*EXERCISE DESCRIPTION:*
Every line from the one with "Task: Click the WHERE keyword in the code" through the last line below should be repeated exactly; pictures stay out of the copy.
[PROVIDED DATA Boundary: Start]
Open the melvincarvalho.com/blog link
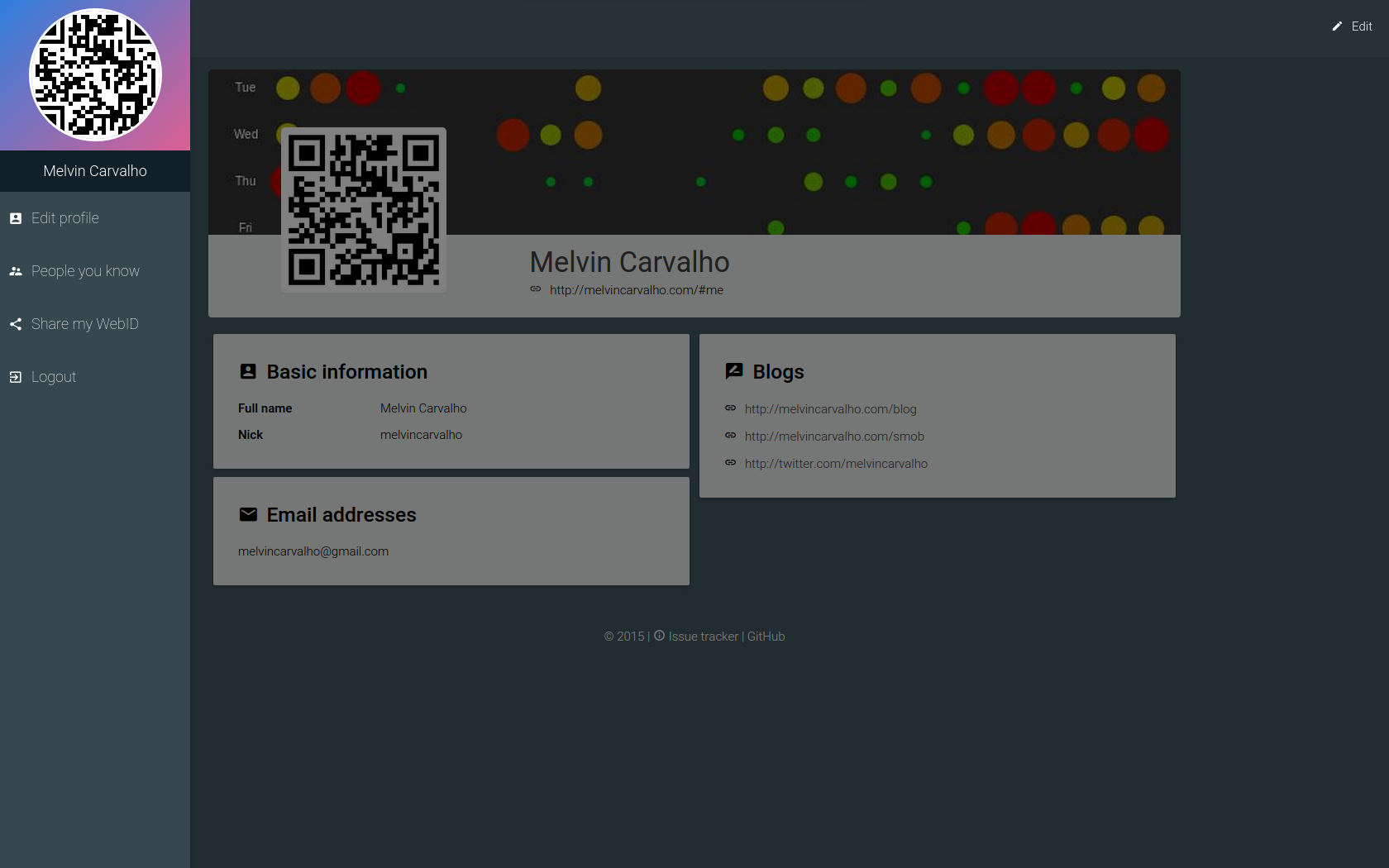Image resolution: width=1389 pixels, height=868 pixels. 830,409
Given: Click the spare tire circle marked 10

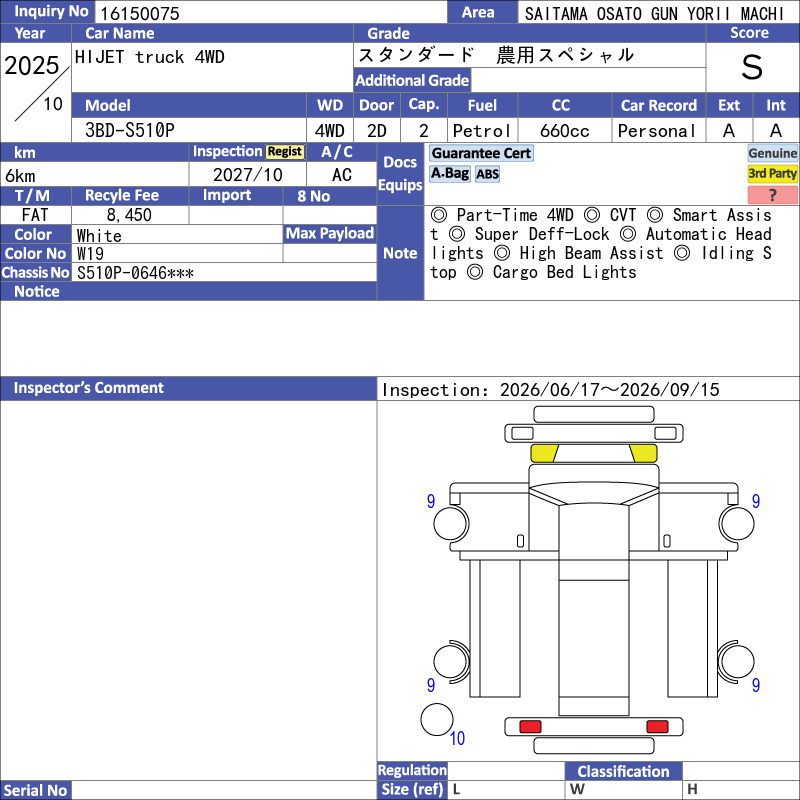Looking at the screenshot, I should coord(437,719).
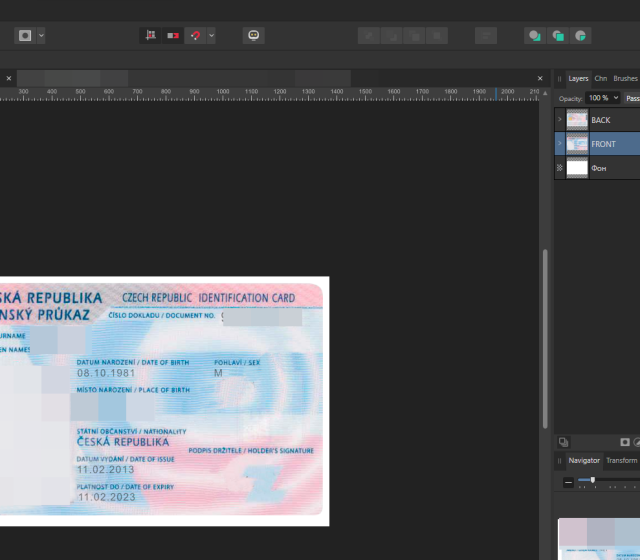
Task: Open the Transform tab
Action: point(621,460)
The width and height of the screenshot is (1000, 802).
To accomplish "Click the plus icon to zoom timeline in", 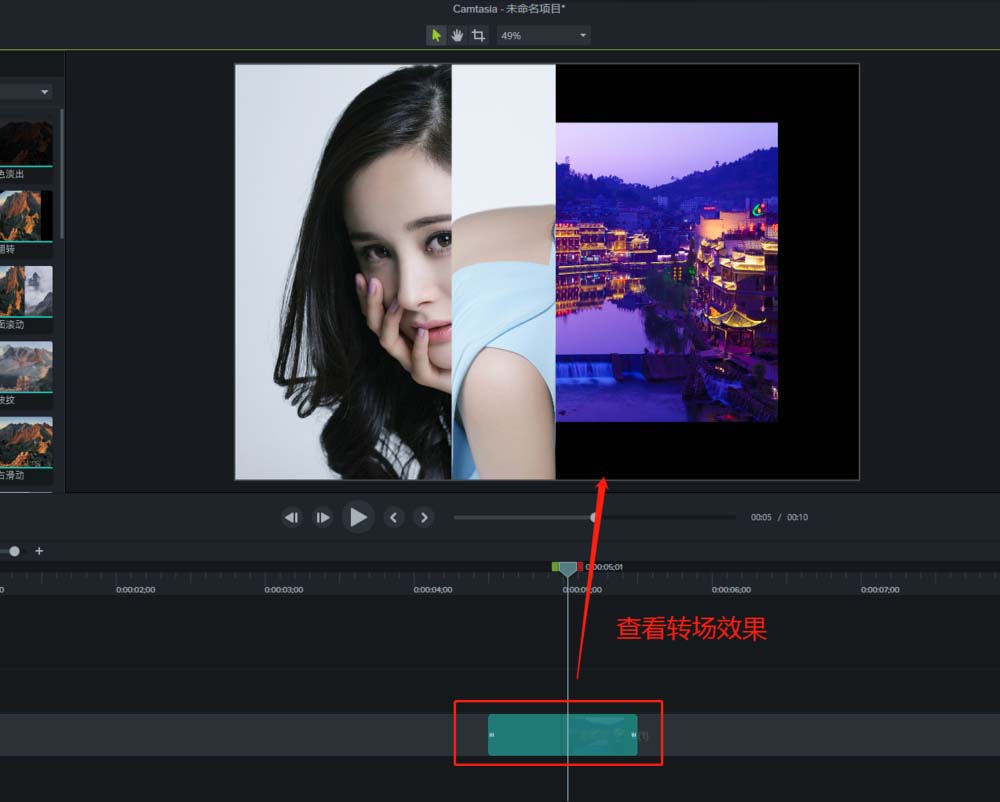I will click(x=39, y=551).
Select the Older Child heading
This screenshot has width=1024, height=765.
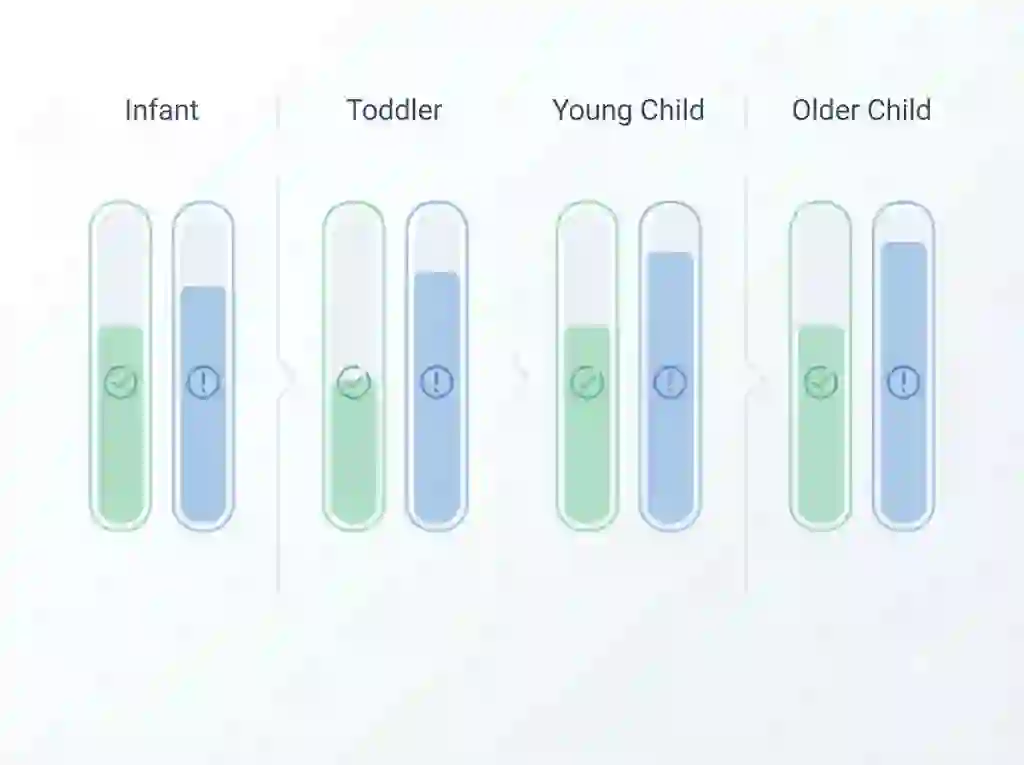(861, 110)
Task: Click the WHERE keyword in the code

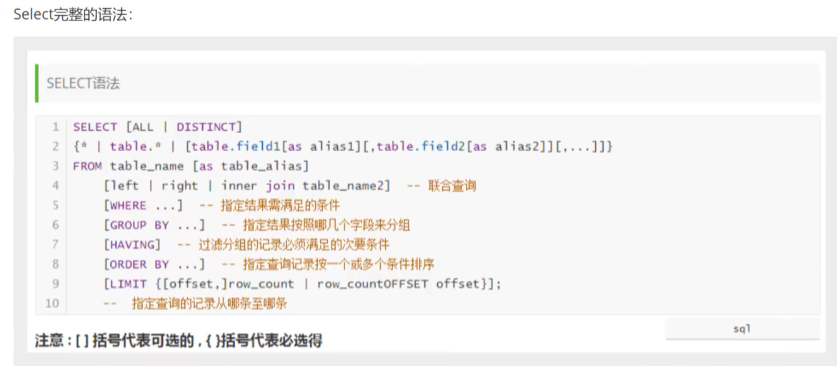Action: (128, 205)
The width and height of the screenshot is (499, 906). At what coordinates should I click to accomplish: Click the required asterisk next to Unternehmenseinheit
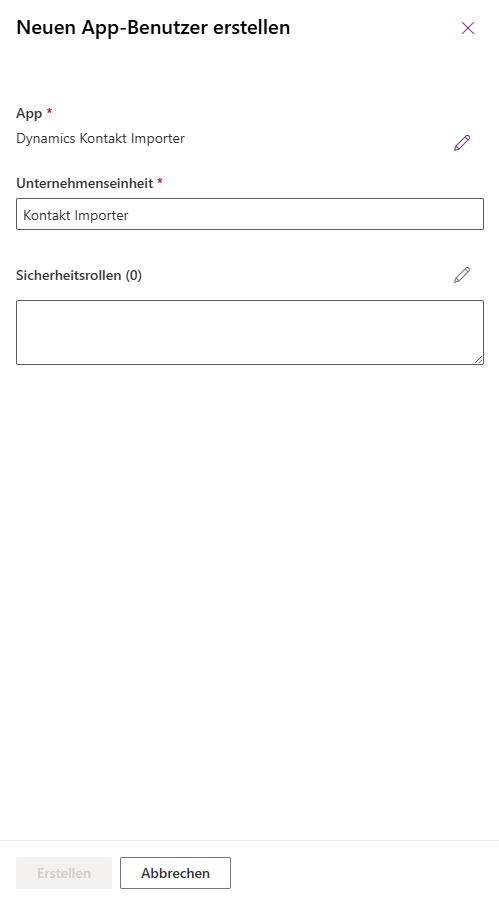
[PROVIDED DATA Boundary: End]
*EXERCISE RESPONSE:*
Task: Click the WHERE keyword in the code

Action: (128, 205)
The width and height of the screenshot is (499, 906). At what coordinates should I click to accomplish: Click the required asterisk next to Unternehmenseinheit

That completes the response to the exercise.